Unseld, Melanie

Musikgeschichte ­„Klassik“

Rubrik: Bücher
Verlag/Label: Bärenreiter, Kassel 2022
erschienen in: üben & musizieren 1/2023 , Seite 60

Informativ und unterhaltsam, fast im Plauderton geschrieben, kommt Melanie Unselds Band Musikgeschichte „Klassik“ daher. Unseld, Professorin für Historische Musikwissenschaft an der Universität für Musik und darstellende Kunst Wien, schüttelt mit verbaler Leichtigkeit Informationen aus ihrem gut bestückten wissenschaftlichen Füllhorn, bleibt immer verständlich und führt exemplarische Beispiele zum jeweiligen Thema an.
Trotz der angenehmen Leichtigkeit strotzt das Buch vor Fakten und Informationen, meidet aber so weit wie möglich die im Feuilleton breitgetretenen Binsenweisheiten. So kommt man in den Genuss einer knappen musikwissenschaftlichen Analyse der Marseillaise (sowie der Geschichte ihrer Entstehung und Verbreitung), denn diese Hymne ist eng verflochten mit der Zeit von 1750 bis 1830, die Unseld sich hier vornimmt. „Musik, Gesellschaft, Politik“ heißt folgerichtig das Unterkapitel, das dieses musikalische Beispiel aufgreift. In charmantem Schreibstil wird man eingeführt in die politischen und historischen Ereignisse dieser Zeitspanne, denn Musik und Gesellschaft stehen in stetem Bezug, betont Unseld.

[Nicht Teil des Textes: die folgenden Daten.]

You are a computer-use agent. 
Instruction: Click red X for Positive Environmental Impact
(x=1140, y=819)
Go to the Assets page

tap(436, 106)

Selbstverständlich fehlt in den sorgsam ausgewählten Beispielen auch Beethoven nicht. Unseld zeichnet die Bedingungen der Uraufführung seiner fünften Sinfonie 1808 in Wien recht farbig, auch durch Zitieren von Johann Friedrich Reichardts bekanntem Bericht: „dass man auch des Guten – und mehr noch, des Starken – leicht zu viel haben kann.“ Immerhin dauerte das Konzert im bitterkalten Vorstadttheater insgesamt mehr als vier Stunden.
Innovationen im Instrumentenbau und deren Auswirkungen auf KomponistInnen und MusikerInnen werden angeführt. Einige heute vergessene damalige musikalische Errungenschaften, man denke an die Glasharmonika, kommen lebendig daher.

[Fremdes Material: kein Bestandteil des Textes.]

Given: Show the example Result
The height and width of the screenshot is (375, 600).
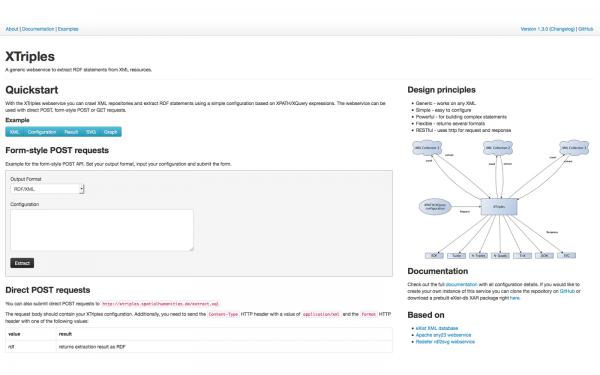Looking at the screenshot, I should pos(71,132).
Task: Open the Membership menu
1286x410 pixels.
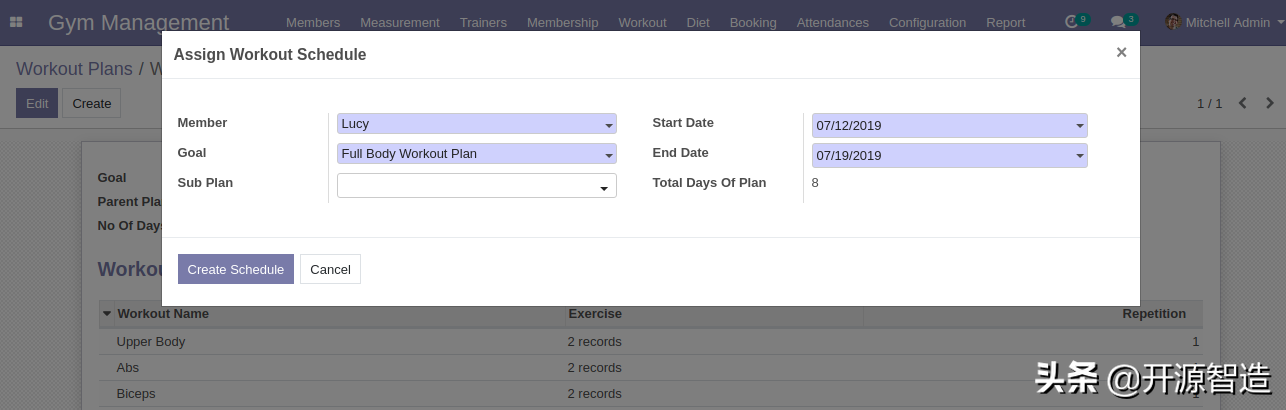Action: coord(562,22)
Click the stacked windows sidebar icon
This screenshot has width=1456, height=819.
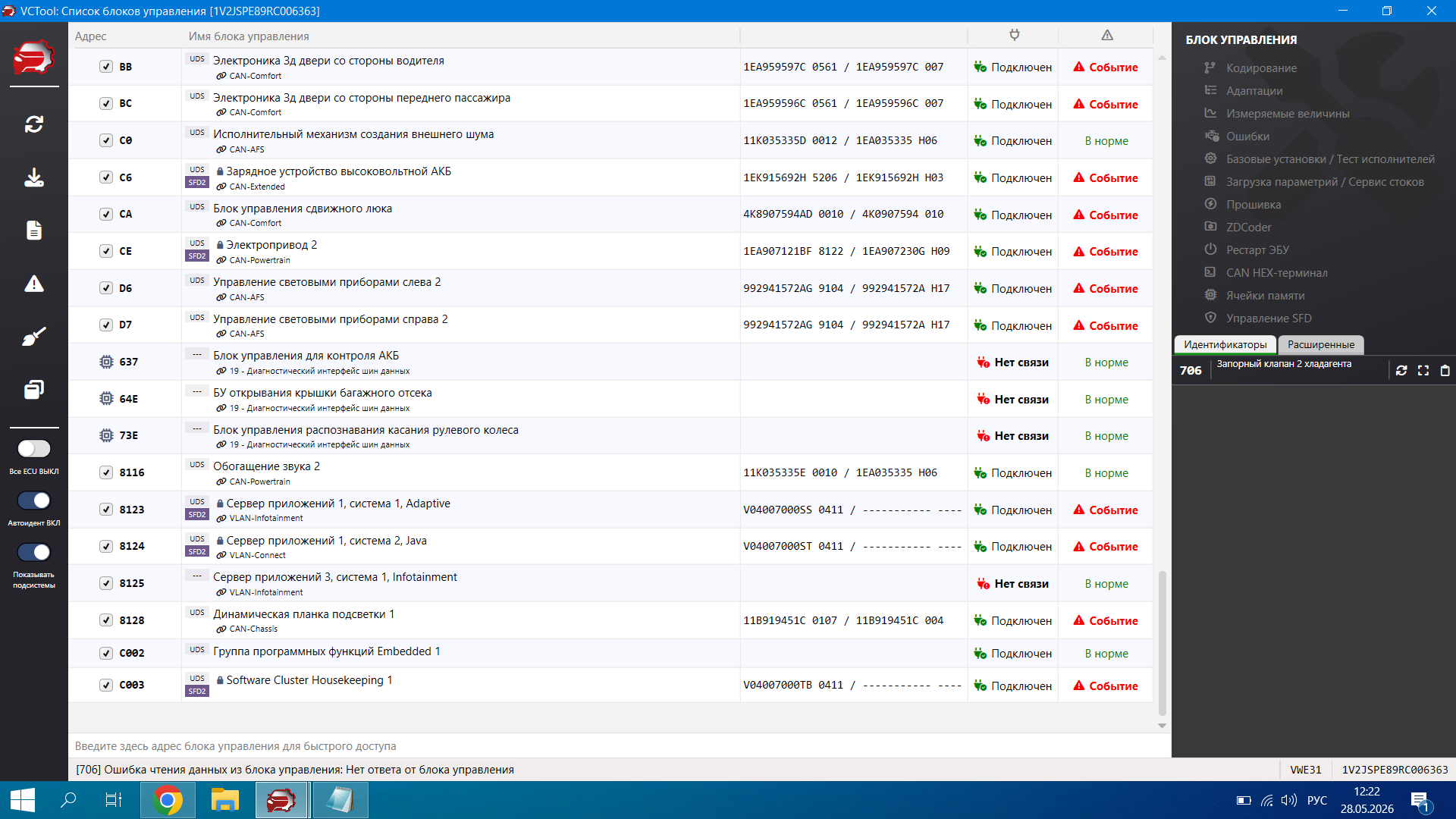click(34, 390)
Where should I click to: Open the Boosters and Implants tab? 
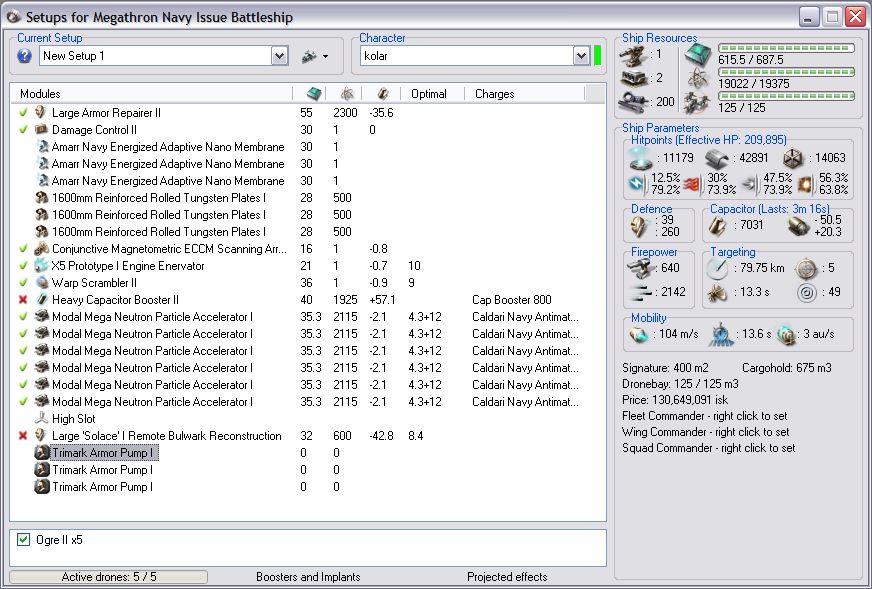[307, 577]
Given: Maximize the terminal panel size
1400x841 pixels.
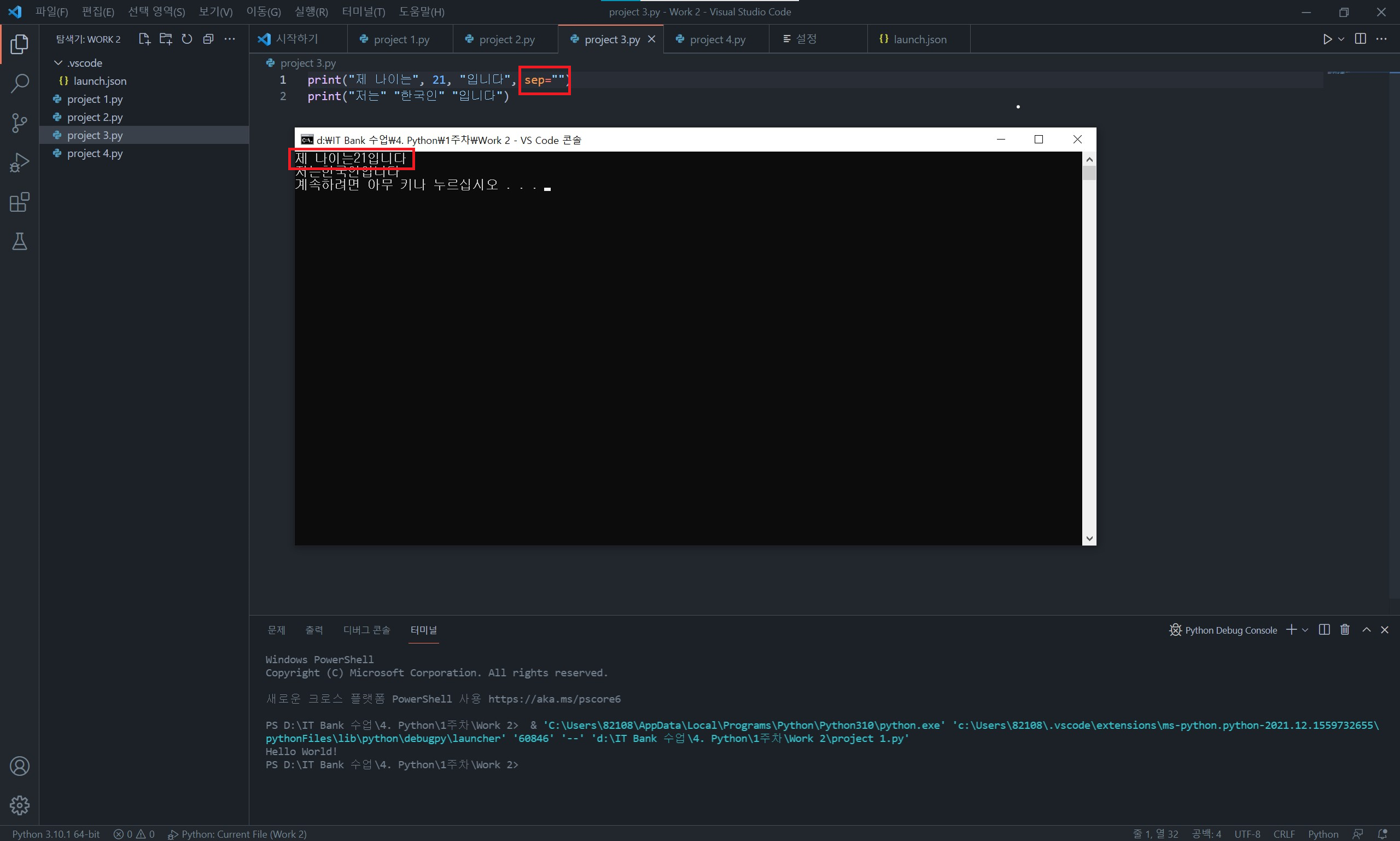Looking at the screenshot, I should coord(1367,630).
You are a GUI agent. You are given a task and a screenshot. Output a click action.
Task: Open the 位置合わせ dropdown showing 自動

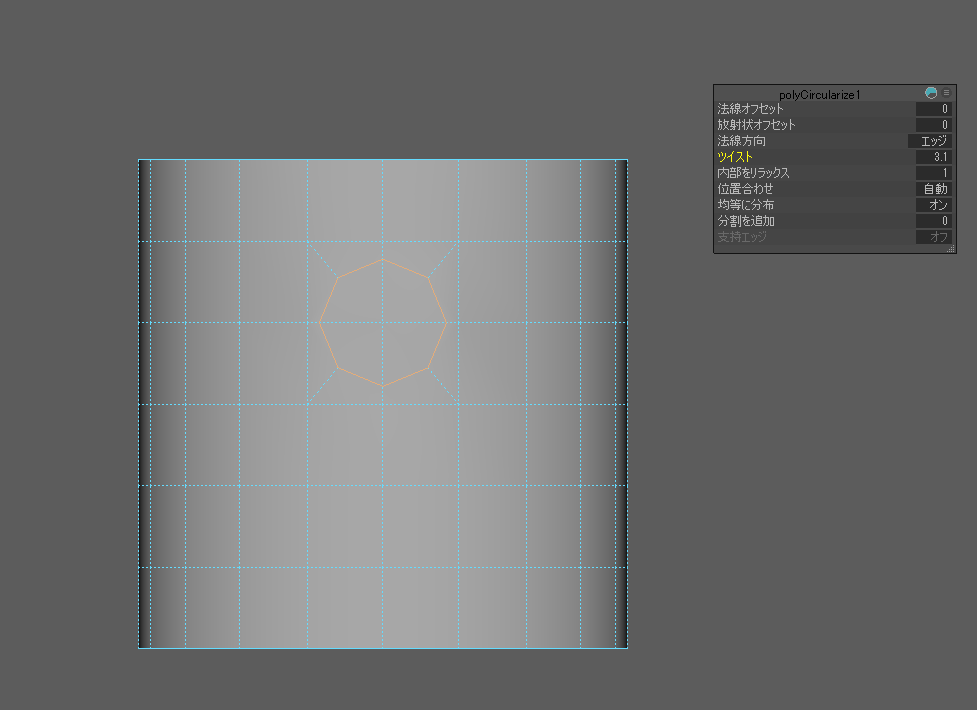[933, 189]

Da es „noch keine reglementierte Konzertkultur mit dem Konzertsaal als primärem Aufführungsort“ gab, ertönte konzertante Musik unter anderem auf der Straße, im Garten, in der Kirche oder im Haus – und deshalb gab es Gattungen für jeden vorstellbaren Konzertort. Die Lebenswirklichkeiten der MusikerInnen und KomponistInnen werden skizziert, die noch nicht ins­titutionalisierte Musikerausbildung wird kurz dargestellt. Unseld kümmert sich rundum um diese Epoche, die sie oft mit dem Terminus „Sattelzeit“, stark vereinfacht meint dies eine Übergangszeit, benennt.
Das Buch enthält einige schwarz-weiße Abbildungen. Der Anhang bietet unter anderem ein längeres Literaturverzeichnis sowie ein Personenregister. Immer wieder zeigt Melanie Unseld das Wechselspiel von Gesellschaft und Musik, das Einwirken von Aufklärung oder Französischer Revolution auf diese Epoche auf. Denn Unseld sieht „Musik als einen Teil des gesellschaftlich- kulturellen Lebens“ – und genau so vermittelt sie in diesem sehr lesenswerten Buch mit viel Sachkenntnis die Musik der Klassik.